- [What the exercise asks]
Reproduce, word for word, the entire text below about Barbara Harris Griffin and delayed COVID-19 test results.

- [Text]

Several days after Griffin was intubated, her heart stopped.

Griffin spent weeks waiting for a test result when she could have been seeking treatment instead

As a senior citizen and a patient with underlying health conditions, Griffin was already among those in the population most vulnerable to coronavirus complications.

But Parker said the weeks-long delay in getting her initial test results back didn’t help her mother’s chances.

Perhaps if that initial test had delivered timely results, Griffin would have sought treatment sooner, her daughter said.

Barbara Harris Griffin is survived by 12 children.

Since the early months of the pandemic, coronavirus testing has become much more accessible to Americans across the country. But delays in receiving those test results still persist for many Americans — as they did for Griffin.

A recent nationwide survey conducted by researchers from Harvard University, Rutgers University, Northeastern University, and Northwestern University revealed that the average wait time for coronavirus test results was four days, but 10% of Americans wait 10 or more days.

One Wisconsin man told Insider he took a COVID-19 test in Milwaukee, but then received three different answers from three different government employees in the two-week period after the test was taken. The debacle resulted in confusion over when he could return to work, and whether his results were even accurate.

For Griffin, the weeks she spent waiting for test results could have been a valuable opportunity to seek treatment, Parker said. Instead, by the time Griffin arrived in the hospital, it may have been too late.

Griffin’s hospital experience itself was troubling to Parker, who said it seemed like the hospital didn’t have enough personal protective equipment, and that the doctors and staff seemed constantly exhausted and fearful.

“You can hear it in the voices of the people when you talk to them,” Parker said. “It just seems like there’s a lot of healthcare providers who are just frustrated and afraid themselves.”

Parker said ultimately, Griffin’s experience with COVID-19 was a nightmare — from the initial delayed test, to the hospital stay, to the medical bills her family will now have to pay out-of pocket.

“It ripped my family into pieces,” she said.

- [Recorded data]
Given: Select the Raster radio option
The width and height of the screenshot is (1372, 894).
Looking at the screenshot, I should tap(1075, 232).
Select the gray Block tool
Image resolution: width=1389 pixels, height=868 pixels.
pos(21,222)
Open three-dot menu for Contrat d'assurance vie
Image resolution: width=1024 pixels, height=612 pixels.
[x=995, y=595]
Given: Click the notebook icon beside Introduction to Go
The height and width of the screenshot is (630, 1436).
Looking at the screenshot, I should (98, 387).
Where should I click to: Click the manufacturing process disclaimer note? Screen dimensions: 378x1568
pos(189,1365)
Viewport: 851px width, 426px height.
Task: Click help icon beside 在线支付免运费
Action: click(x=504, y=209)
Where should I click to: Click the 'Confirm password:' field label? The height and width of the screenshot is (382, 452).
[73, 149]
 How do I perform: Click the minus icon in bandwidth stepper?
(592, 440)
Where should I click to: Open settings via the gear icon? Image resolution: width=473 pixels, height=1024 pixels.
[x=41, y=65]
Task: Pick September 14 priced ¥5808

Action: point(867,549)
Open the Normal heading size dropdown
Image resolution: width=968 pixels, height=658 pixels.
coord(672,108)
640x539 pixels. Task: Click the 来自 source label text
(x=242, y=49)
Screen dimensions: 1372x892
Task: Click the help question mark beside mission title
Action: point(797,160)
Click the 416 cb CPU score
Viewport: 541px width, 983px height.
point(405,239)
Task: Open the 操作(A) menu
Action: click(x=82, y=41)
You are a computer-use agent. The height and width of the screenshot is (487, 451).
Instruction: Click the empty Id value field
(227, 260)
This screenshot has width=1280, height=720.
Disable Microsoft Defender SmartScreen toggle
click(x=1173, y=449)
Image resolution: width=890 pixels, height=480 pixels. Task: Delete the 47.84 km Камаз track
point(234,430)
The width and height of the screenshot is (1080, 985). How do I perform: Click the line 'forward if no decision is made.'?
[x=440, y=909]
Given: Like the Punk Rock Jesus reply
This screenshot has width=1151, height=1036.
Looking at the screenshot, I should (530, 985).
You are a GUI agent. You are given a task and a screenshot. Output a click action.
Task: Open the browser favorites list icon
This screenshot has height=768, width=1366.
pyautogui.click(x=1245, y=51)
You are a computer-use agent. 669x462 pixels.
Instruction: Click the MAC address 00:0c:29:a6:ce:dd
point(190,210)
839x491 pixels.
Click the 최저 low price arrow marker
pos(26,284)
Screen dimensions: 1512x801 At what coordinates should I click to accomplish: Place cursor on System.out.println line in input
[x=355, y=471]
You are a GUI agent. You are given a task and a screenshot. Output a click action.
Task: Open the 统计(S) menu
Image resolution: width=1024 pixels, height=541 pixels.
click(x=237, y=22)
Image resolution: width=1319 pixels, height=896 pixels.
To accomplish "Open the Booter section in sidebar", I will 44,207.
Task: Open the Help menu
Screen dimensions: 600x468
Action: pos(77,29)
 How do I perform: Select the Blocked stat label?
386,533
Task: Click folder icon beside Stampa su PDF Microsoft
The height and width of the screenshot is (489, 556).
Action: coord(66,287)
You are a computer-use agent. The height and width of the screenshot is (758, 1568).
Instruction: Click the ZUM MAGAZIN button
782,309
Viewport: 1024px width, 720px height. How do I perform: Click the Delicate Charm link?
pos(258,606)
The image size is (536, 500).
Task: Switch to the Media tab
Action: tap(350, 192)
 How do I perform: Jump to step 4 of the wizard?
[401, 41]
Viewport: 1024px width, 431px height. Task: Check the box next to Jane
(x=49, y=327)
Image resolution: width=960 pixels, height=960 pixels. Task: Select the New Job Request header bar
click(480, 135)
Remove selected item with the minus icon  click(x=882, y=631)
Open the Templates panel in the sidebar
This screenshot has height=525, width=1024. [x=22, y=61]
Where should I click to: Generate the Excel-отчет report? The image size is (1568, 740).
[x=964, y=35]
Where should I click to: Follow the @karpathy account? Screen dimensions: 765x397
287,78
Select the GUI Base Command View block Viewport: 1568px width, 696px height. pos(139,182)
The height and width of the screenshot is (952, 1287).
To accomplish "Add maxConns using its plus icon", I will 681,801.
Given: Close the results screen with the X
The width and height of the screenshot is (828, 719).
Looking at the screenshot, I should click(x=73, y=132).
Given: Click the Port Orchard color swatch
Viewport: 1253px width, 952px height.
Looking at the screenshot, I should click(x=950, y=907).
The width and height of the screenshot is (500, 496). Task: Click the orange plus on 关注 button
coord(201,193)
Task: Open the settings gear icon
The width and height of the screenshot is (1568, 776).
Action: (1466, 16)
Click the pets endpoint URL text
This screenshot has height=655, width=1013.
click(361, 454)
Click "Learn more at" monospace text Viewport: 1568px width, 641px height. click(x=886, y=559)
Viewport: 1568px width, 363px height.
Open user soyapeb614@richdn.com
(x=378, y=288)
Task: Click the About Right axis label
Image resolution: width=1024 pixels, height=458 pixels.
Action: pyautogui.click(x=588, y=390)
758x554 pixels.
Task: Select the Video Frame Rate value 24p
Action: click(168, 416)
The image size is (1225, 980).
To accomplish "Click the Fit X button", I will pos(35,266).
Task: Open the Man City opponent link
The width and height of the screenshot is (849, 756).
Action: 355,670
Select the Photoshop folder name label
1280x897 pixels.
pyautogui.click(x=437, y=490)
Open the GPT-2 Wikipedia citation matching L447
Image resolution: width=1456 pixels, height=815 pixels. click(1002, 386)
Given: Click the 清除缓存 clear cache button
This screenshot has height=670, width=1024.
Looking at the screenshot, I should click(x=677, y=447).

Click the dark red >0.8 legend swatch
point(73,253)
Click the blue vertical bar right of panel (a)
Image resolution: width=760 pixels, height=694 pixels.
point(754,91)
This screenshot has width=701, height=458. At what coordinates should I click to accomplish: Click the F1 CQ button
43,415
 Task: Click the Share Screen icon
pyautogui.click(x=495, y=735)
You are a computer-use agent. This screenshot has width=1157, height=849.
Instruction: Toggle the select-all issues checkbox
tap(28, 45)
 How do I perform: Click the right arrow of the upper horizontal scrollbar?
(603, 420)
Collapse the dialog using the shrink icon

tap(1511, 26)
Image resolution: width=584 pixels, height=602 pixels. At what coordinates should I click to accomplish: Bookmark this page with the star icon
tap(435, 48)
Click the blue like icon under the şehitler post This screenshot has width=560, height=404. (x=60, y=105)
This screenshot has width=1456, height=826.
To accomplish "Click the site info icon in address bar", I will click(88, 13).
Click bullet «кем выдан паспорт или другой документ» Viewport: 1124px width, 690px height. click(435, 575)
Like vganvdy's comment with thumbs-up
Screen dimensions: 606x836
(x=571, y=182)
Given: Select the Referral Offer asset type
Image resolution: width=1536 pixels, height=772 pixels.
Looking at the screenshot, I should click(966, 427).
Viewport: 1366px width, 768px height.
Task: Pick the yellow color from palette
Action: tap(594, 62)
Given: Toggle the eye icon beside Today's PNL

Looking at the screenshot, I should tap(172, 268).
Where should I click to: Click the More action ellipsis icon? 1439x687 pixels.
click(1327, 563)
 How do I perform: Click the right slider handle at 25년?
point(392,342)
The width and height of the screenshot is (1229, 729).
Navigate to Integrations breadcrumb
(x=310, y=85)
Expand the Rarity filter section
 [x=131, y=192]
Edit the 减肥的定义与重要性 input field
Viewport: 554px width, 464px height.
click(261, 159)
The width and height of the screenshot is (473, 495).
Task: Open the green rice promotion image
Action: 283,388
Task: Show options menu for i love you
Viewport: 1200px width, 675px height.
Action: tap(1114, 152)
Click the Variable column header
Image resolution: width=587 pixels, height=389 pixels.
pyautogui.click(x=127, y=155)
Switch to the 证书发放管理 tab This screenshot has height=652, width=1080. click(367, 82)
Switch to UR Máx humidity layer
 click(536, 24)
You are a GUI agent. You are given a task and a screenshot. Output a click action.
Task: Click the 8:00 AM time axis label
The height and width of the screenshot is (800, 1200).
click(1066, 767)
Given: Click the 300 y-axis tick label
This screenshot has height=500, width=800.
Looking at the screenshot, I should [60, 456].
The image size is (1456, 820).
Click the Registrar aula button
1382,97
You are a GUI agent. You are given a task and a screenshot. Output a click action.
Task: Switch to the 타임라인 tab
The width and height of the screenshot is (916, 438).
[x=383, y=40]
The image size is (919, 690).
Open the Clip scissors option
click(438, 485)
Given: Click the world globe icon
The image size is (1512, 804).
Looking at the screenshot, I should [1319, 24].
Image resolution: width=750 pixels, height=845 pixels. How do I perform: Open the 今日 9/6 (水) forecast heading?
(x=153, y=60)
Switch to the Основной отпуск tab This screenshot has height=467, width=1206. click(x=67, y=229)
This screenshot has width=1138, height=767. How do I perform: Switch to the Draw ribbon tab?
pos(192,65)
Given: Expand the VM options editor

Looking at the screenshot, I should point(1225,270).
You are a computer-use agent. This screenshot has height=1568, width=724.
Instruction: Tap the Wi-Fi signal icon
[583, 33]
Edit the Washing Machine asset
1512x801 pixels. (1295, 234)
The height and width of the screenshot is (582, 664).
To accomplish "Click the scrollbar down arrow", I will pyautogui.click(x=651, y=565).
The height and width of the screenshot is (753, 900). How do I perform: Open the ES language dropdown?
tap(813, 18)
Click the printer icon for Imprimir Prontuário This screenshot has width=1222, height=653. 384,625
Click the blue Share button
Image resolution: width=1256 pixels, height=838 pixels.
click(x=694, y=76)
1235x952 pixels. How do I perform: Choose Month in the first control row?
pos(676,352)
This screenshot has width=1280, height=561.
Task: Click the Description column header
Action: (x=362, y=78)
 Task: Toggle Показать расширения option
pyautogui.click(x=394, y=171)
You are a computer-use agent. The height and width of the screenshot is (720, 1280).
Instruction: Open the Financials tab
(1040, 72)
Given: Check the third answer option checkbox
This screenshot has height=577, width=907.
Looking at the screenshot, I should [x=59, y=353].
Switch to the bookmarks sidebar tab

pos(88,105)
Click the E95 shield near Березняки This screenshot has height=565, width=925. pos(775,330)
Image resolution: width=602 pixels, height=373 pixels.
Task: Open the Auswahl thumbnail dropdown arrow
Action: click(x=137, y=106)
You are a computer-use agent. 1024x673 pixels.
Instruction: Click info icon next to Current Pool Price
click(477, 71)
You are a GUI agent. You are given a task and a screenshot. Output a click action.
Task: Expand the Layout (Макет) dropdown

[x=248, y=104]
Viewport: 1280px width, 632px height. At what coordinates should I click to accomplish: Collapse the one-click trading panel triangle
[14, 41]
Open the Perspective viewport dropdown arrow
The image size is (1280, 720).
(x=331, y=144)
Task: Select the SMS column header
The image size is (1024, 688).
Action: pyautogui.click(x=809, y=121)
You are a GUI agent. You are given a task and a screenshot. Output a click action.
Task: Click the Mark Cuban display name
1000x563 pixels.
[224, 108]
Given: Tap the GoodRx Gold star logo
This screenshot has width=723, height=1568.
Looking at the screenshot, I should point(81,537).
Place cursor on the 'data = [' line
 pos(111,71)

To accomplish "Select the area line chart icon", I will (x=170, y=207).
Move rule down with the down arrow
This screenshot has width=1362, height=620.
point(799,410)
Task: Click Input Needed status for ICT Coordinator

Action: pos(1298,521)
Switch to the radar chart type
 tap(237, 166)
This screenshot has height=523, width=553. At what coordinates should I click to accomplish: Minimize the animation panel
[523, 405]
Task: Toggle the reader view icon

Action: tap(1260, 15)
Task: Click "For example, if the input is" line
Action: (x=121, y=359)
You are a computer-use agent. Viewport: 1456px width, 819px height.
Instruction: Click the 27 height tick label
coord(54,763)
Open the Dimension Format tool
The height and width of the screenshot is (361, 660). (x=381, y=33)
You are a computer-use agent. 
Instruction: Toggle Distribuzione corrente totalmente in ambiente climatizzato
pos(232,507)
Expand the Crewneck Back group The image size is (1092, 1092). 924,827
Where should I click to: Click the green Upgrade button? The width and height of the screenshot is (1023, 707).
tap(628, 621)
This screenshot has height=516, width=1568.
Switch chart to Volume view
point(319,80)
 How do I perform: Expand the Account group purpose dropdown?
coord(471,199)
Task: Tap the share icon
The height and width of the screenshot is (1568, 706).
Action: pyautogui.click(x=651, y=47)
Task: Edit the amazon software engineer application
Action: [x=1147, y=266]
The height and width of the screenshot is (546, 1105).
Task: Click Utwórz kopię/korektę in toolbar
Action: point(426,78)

- [Result of the exercise]
Several days after Griffin was intubated, her heart stopped.

Griffin spent weeks waiting for a test result when she could have been seeking treatment instead

As a senior citizen and a patient with underlying health conditions, Griffin was already among those in the population most vulnerable to coronavirus complications.

But Parker said the weeks-long delay in getting her initial test results back didn’t help her mother’s chances.

Perhaps if that initial test had delivered timely results, Griffin would have sought treatment sooner, her daughter said.

Barbara Harris Griffin is survived by 12 children.

Since the early months of the pandemic, coronavirus testing has become much more accessible to Americans across the country. But delays in receiving those test results still persist for many Americans — as they did for Griffin.

A recent nationwide survey conducted by researchers from Harvard University, Rutgers University, Northeastern University, and Northwestern University revealed that the average wait time for coronavirus test results was four days, but 10% of Americans wait 10 or more days.

One Wisconsin man told Insider he took a COVID-19 test in Milwaukee, but then received three different answers from three different government employees in the two-week period after the test was taken. The debacle resulted in confusion over when he could return to work, and whether his results were even accurate.

For Griffin, the weeks she spent waiting for test results could have been a valuable opportunity to seek treatment, Parker said. Instead, by the time Griffin arrived in the hospital, it may have been too late.

Griffin’s hospital experience itself was troubling to Parker, who said it seemed like the hospital didn’t have enough personal protective equipment, and that the doctors and staff seemed constantly exhausted and fearful.

“You can hear it in the voices of the people when you talk to them,” Parker said. “It just seems like there’s a lot of healthcare providers who are just frustrated and afraid themselves.”

Parker said ultimately, Griffin’s experience with COVID-19 was a nightmare — from the initial delayed test, to the hospital stay, to the medical bills her family will now have to pay out-of pocket.

“It ripped my family into pieces,” she said.